Маша не могла вообразить. Про такие суммы она только в романах читала.
– Главное, что досадно, – желчно продолжала Адель, роясь в бумагах на столе, – что досадно… Если ты хочешь крупно играть, то умей владеть собою. А то извольте радоваться: хлопнулась в обморок в банкирской конторе!.. ну и скандал на весь Петербург! Сейчас же закричали: Рюлина разорилась, Рюлина банкрот! А ничего подобного. Она не сорок одну тысячу, а четыреста десять тысяч в состоянии потерять, и все-таки у нее останутся прекрасные средства на дожитие… Да!.. Конечно, если не хлынут потопом вот этакие бумажки.
Адель бросила Маше голубой листок, в котором m-me Judith вежливо и сухо просила m-me Рюлину как можно скорее очистить счет по ее магазину.
– Понимаете? Мерзавка какая! Часа не прошло после этого глупого обморока, как мы уже получили эту прелесть… Я всегда говорила и говорю, что Петербург по сплетням хуже всякого захолустья… Часа не прошло, а уже всюду молва, что разорилась, и счет!.. И вот еще!.. вот еще…
Адель нервно подавала Маше счет за счетом.
– Денежные катастрофы поражают людей, как молнии. Вы не успели опомниться, как кредит ваш – уже на дне пропасти…
Маша видела на счетах фирмы знакомых магазинов, где она должна, и сердце ее сжалось.
– Что же теперь делать? – пролепетала она.
Адель злобно мотнула головою.
– Надо платить. Но – чем, вот вопрос… не знаю!.. Не предвижу никаких поступлений. У нас до ста тысяч в долгах, и никто не платит… Я не про вас говорю, – резко бросила она в ответ на робкое движение вспыхнувшей Маши. – Что ваш долг? Капля в море. Заплатите вы, не заплатите, – нам от того ни лучше, ни хуже не будет. Да и с какой стати вам платить свои гроши, когда другие так бессовестны – не платят десятки тысяч? За что вам быть святее остальных?
Тон Адели – даже не укоризненный, а какой-то необычайно свысока пренебрежительный, точно и в Маше, и в долге ее видела невесть какую ребяческую, даже недостойную разговора, мелюзгу, – больно уколол Лусьеву.
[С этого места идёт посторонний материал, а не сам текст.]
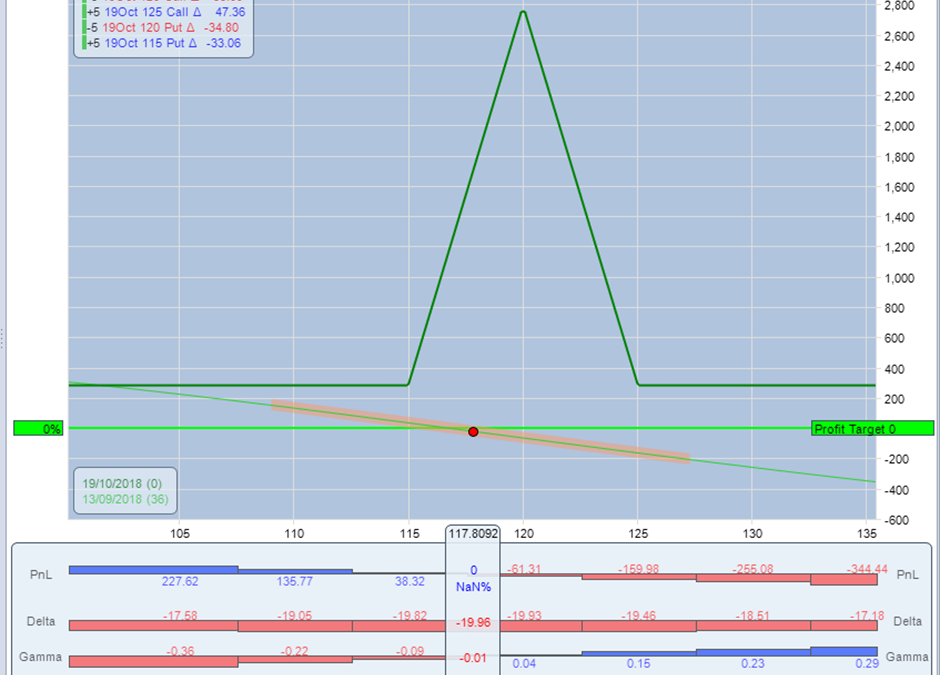Click the green marker beside the 115 Put leg
The image size is (940, 675).
coord(84,43)
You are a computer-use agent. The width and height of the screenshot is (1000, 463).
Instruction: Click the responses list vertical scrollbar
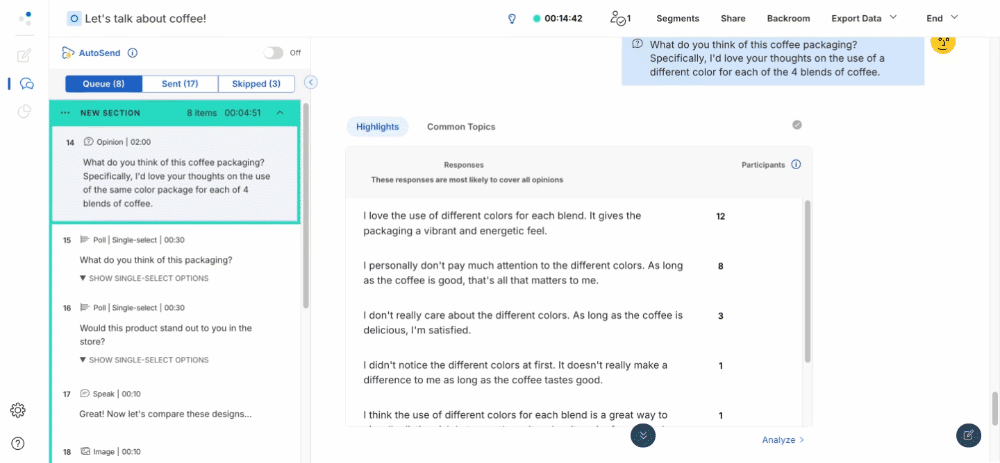(807, 280)
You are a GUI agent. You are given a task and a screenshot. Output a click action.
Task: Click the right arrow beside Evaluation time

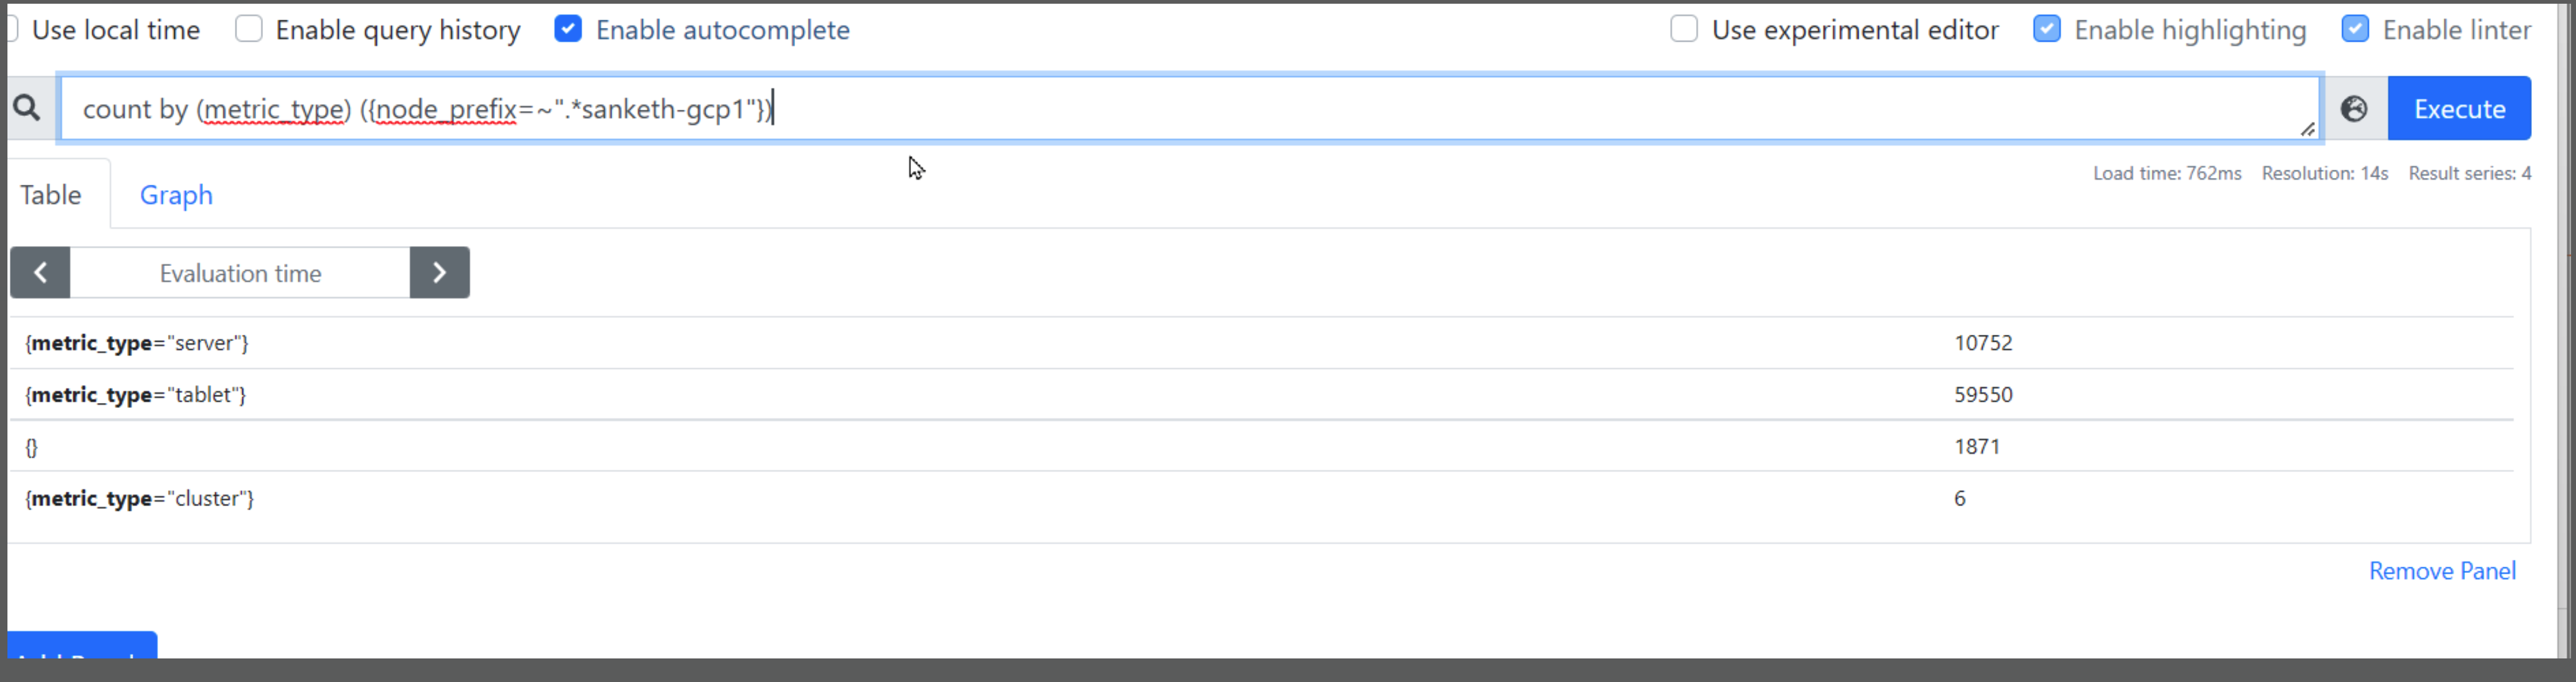point(439,272)
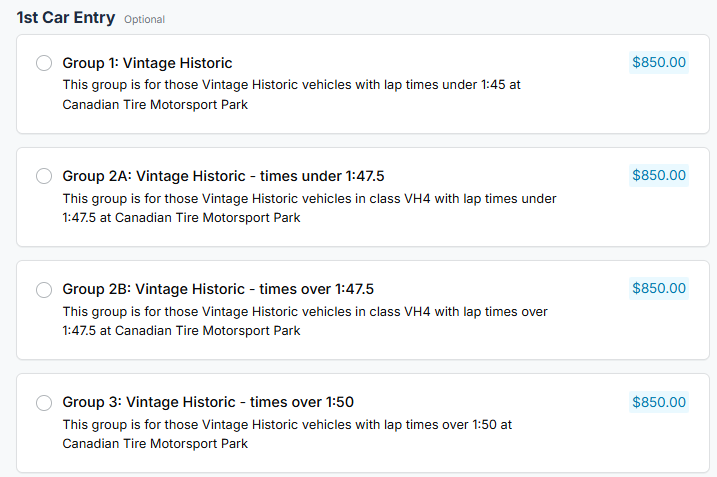The width and height of the screenshot is (717, 477).
Task: Click Group 2B description mentioning VH4 over 1:47.5
Action: [x=305, y=321]
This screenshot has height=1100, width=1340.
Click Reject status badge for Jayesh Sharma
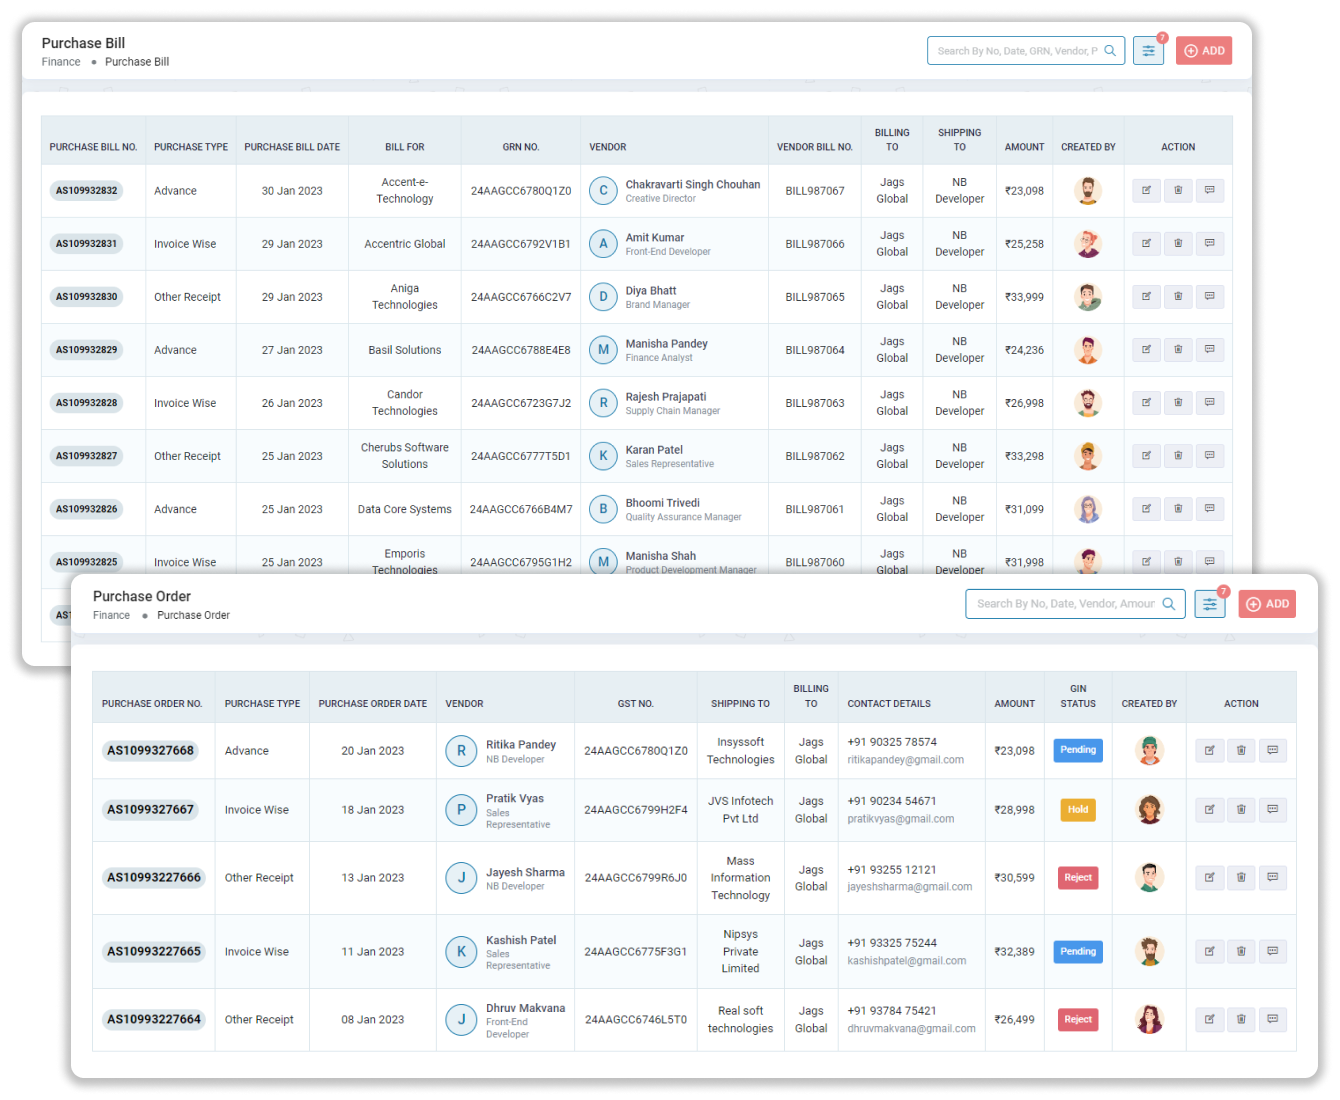coord(1078,877)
А Адель, сердито усмехаясь, поддавала жару:
– Вот тоже Жозька… сумасшедшая… Можете себе представить? Как услыхала про нашу беду, сейчас же бросилась в ломбард, вся заложилась, осталась в одном платье… Пятьсот тридцать рублей принесла… Ну, спрашивается, на что нам ее пятьсот тридцать рублей? Конечно, благородно… Я всегда знала и утверждала, что другой такой души, как Жозя, не найти днем с огнем… Но – какая польза? к чему?
– Нет, Адель, – твердо возразила Маша. – Нет, это она прекрасно поступила, как должно… Всем нам надо так. Я уверена, Адель, что и вы сделали то же… что-нибудь очень хорошее.
Адель нахмурилась.
– Я… что обо мне?! Если я не постараюсь для Полины Кондратьевны, то кому же? Мы с Люцией без башмаков останемся, а старухи своей не выдадим. Довольно предательниц и без нас…
Когда Маша уходила от Адели, Петербург для нее делился рюлинским домом на две резко распределенные половины: на белых агнцев, которые стараются всеми своими средствами и силами помочь бедной Полине Кондратьевне, как Адель, Жозя и Люция, и на смрадных козлищ, ничего не сделавших и не желающих сделать для своей благодетельницы, как (покуда) она, Маша, и, быть может, «вечная эгоистка» – Ольга Брусакова. Сделав визит к последнему козлищу, Маша, действительно, нашла его возмутительно равнодушным к злополучию Полины Кондратьевны, от чего и пришла в величайшее негодование. Само собой разумеется, что Лусьева последовала великодушному примеру Жози и немедленно заложилась в ломбарде тоже до последней нитки. Вырученные сто восемьдесят четыре рубля – жалкие крохи – она принесла к Адели со слезами на глазах, понимая ничтожность своего даяния.
– Вот… все, что выручила… больше не дают… – сказала она и горько заплакала.